I also do not feel anything like Auden's seeming notion that form
follows function in poetry. I am inclined to believe the opposite. I
think the sonnet or hiaku forms are creative catalysts.

If this is a profound misunderstanding, apologies in advance.

Best, S

Jack Hettinger <This email address is being protected from spambots. You need JavaScript enabled to view it.> writes,

 >"If what Auden says is right (and it seems to
 >me almost indisputable),
 >then the question of the documentary nature of
 >the Sonnets is largely
 >irrelevant. This will no doubt leave some
 >readers feeling cheated. But
 >the Sonnets are, first and last, poems, and it
 >should be our task to
 >read, evaluate, and enjoy them as such.

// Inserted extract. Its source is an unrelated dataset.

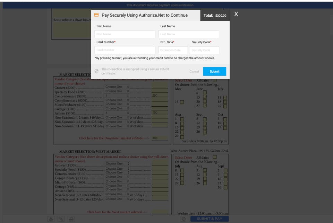333x223 pixels.
Task: Open the Grower ($200) Choose One dropdown
Action: [x=117, y=87]
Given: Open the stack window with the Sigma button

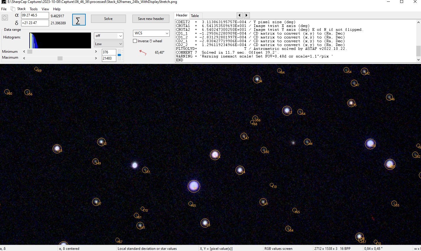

[3]-------------------------------------------------------------
From:           Peter Bridgman <This email address is being protected from spambots. You need JavaScript enabled to view it.>
Date:           Thursday, 12 Aug 2004 20:33:20 +0100
Subject: 15.1520 Sonnet 89
Comment:        Re: SHK 15.1520 Sonnet 89

In her Intro to the Arden edition (3rd series) of the Sonnets Katherine
Duncan Jones suggests why Auden might've avoided an autobiographical reading

"Though anyone with a knowledge of Auden's biography might expect him to
celebrate and endorse the homoerotic character of 1-126, he was
absolutely determined not to do so, at least publicly.  In his 1964
Signet edition Auden claimed - as G Wilson Knight had done - that the
promary experience explored in Sonnets was 'mystical', and he was
extremely scathing about putative readers of homosexual inclinations who
might be 'determined to secure our Top-Bard as a patron saint of the
Homintern'.  Yet his public adoption of this position seems to have been
a characteristic instance of Auden's cowardice, for later in 1964 he
confessed to friends that a public account of Shakespeare (evidently
equated by Auden with the speaker in Sonnets) as homosexual 'won't do
just yet'.  Perhaps Auden was referring to the changes in legislation
then under discussion:  Parliament finally decriminalized homosexual
acts between consenting adults in July 1967.  Consequent changes in
attitude have also been slow to take effect.  Not until the American
Joseph Pequigney's Such Is My Love in 1985 was a homoerotic reading of
Shakespeare's Sonnets positively and systematically championed."